CarbonCure Technologies
- Company type: Private
- Industry: Carbon Utilization Technology
- Founder: Robert Niven
- Headquarters: Halifax, Nova Scotia, Canada
- Website: carboncure.com

= CarbonCure Technologies =

Manufacturer of carbon utilization technologies

CarbonCure Technologies Inc. is a manufacturer of carbon utilization technologies that inject captured carbon dioxide into concrete where it is immediately and permanently mineralized. This carbon mineralization maintains the material's compressive strength and enables producers to use less carbon-intensive cement in their concrete mixes, reducing both cement costs and emissions. The company was founded in 2012 by Robert Niven, and the company headquarters are in Halifax, Nova Scotia.

== Technologies ==
CarbonCure holds more than 120 patents related to carbon mineralization and carbon dioxide storage in concrete.

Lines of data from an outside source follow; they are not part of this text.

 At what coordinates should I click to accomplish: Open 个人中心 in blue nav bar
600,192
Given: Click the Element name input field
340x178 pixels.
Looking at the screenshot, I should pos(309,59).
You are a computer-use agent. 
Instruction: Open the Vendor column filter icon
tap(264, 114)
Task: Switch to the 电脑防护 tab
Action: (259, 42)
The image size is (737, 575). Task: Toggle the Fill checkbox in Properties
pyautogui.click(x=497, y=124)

In 2023, CarbonCure worked with Heirloom Carbon Technologies on a demonstration using carbon dioxide captured from the air in concrete.

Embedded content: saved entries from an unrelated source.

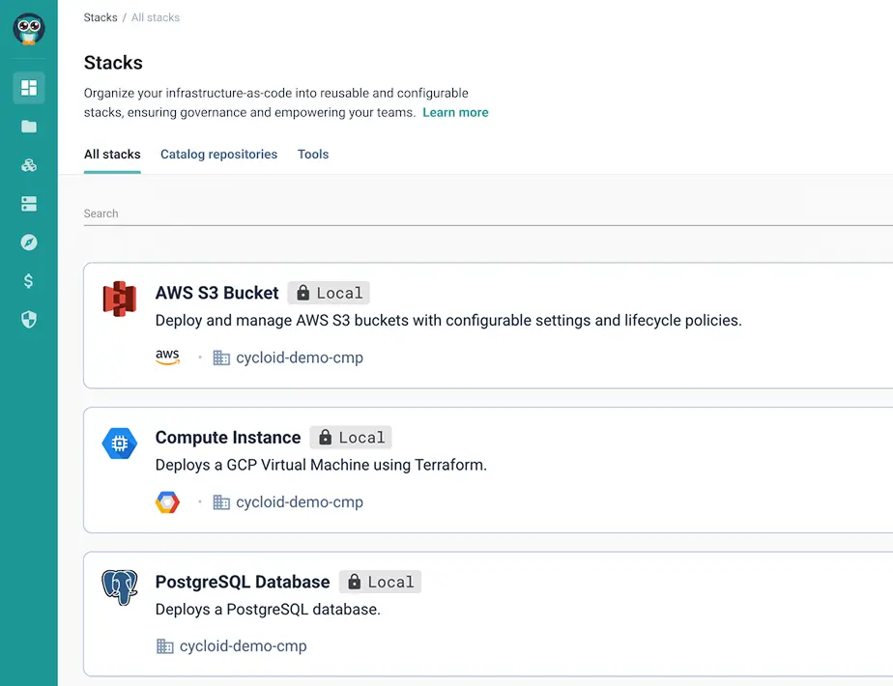
Task: Click the shield security sidebar icon
Action: [x=29, y=320]
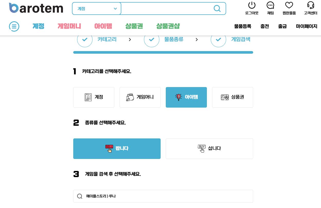Open the 충전 link

265,26
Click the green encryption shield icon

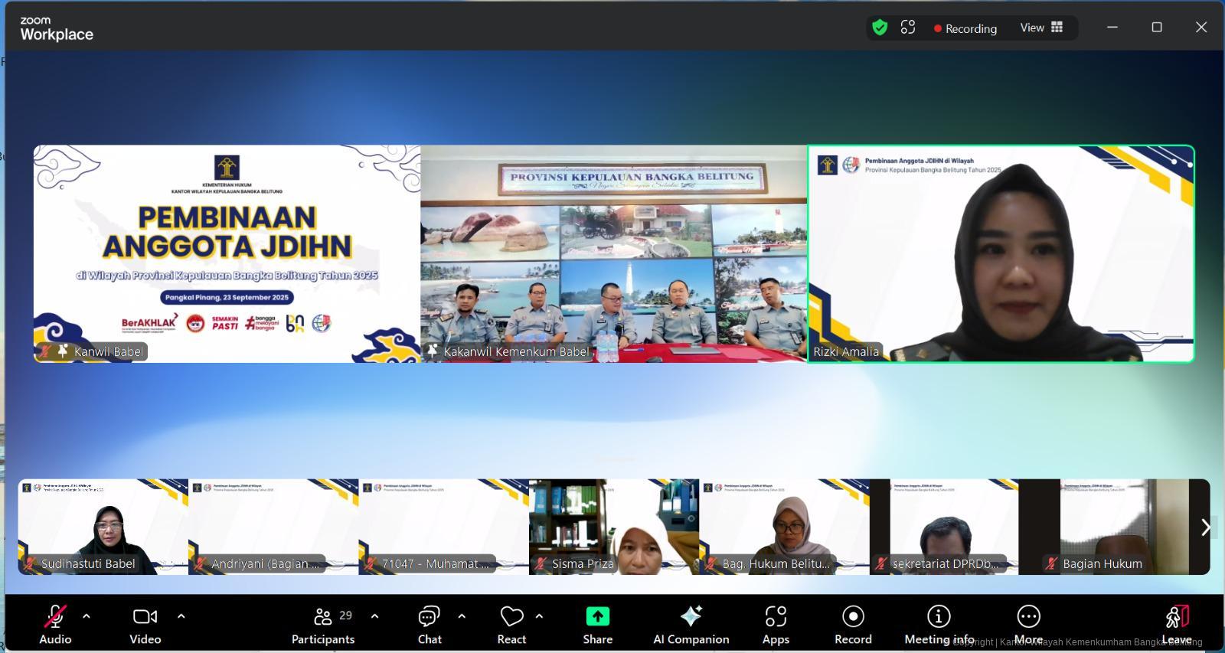coord(880,28)
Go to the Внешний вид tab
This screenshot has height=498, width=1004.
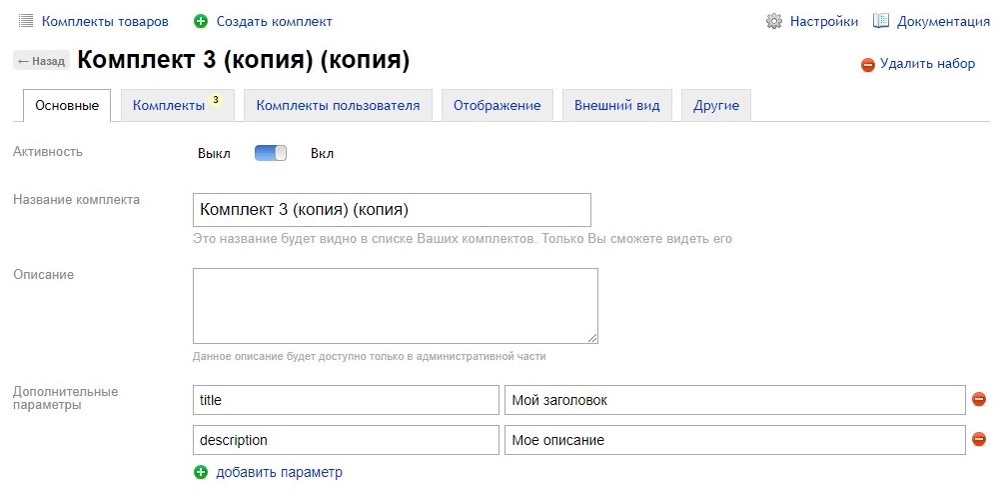point(617,105)
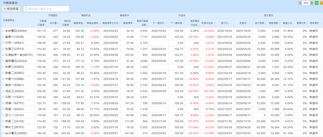323x137 pixels.
Task: Tick the checkbox beside 台光電五(23835)
Action: 3,133
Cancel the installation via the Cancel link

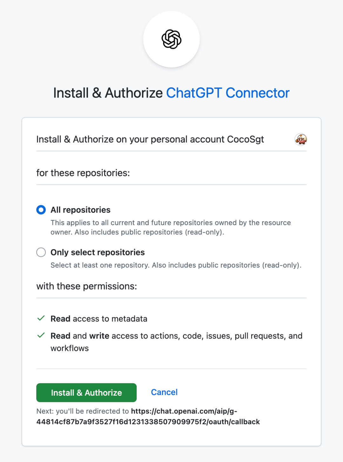coord(164,392)
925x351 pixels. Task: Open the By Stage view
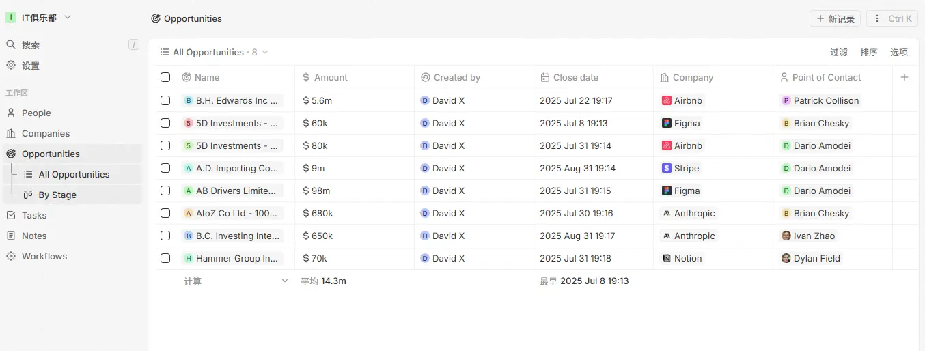tap(57, 195)
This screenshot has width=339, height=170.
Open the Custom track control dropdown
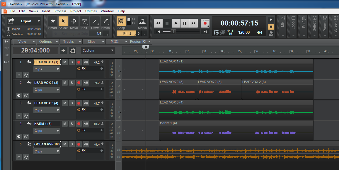[98, 50]
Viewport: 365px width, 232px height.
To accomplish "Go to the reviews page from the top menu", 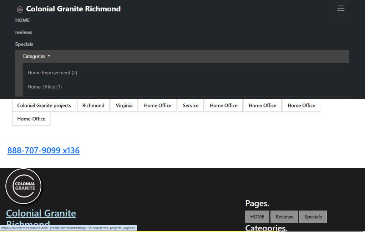I will click(x=24, y=32).
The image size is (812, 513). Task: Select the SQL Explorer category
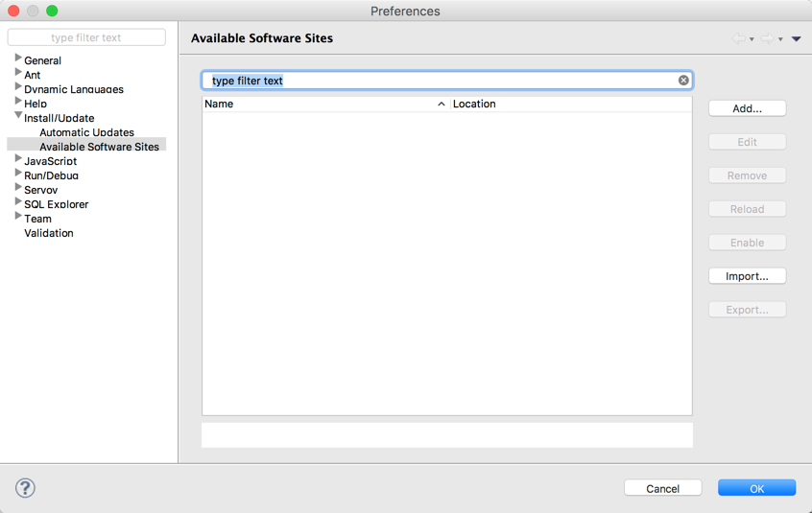56,204
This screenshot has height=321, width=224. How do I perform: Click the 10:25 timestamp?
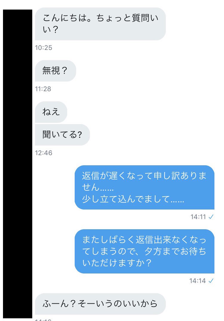[44, 48]
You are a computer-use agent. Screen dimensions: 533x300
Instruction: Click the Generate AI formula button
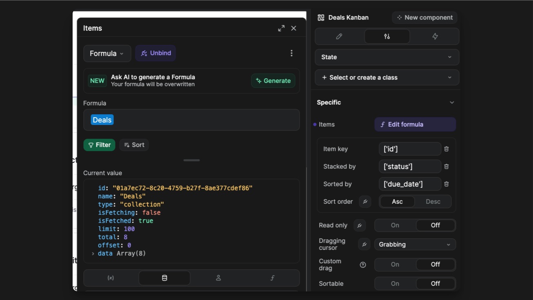click(273, 81)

Projects that have been built with concrete using CarbonCure's technologies include Amazon HQ2 in Arlington, Virginia, General Motors Spring Hill Manufacturing Plant in Spring Hill, Tennessee and 1072 West Peachtree Street in Atlanta, Georgia.

== Funding ==
Investors include Sustainable Development Technology Canada, Innovacorp, GreenSoil Investments, Pangaea Ventures, Breakthrough Energy Ventures, Microsoft Climate Innovation Fund, BDC Capital, 2150, Mitsubishi Corporation, Carbon Direct, Taronga Ventures, and Amazon's Climate Pledge Fund.

== Recognition ==
The XPrize Foundation named CarbonCure one of two $7.5 million grand prize winners of the 4.5 year NRG COSIA Carbon XPRIZE competition in April 2021. Other prestigious titles include 2022 CNBC Disruptor 50 List Company and Cleantech 100 Hall of Fame Company after ranking on the Global Cleantech 100 list for seven consecutive years.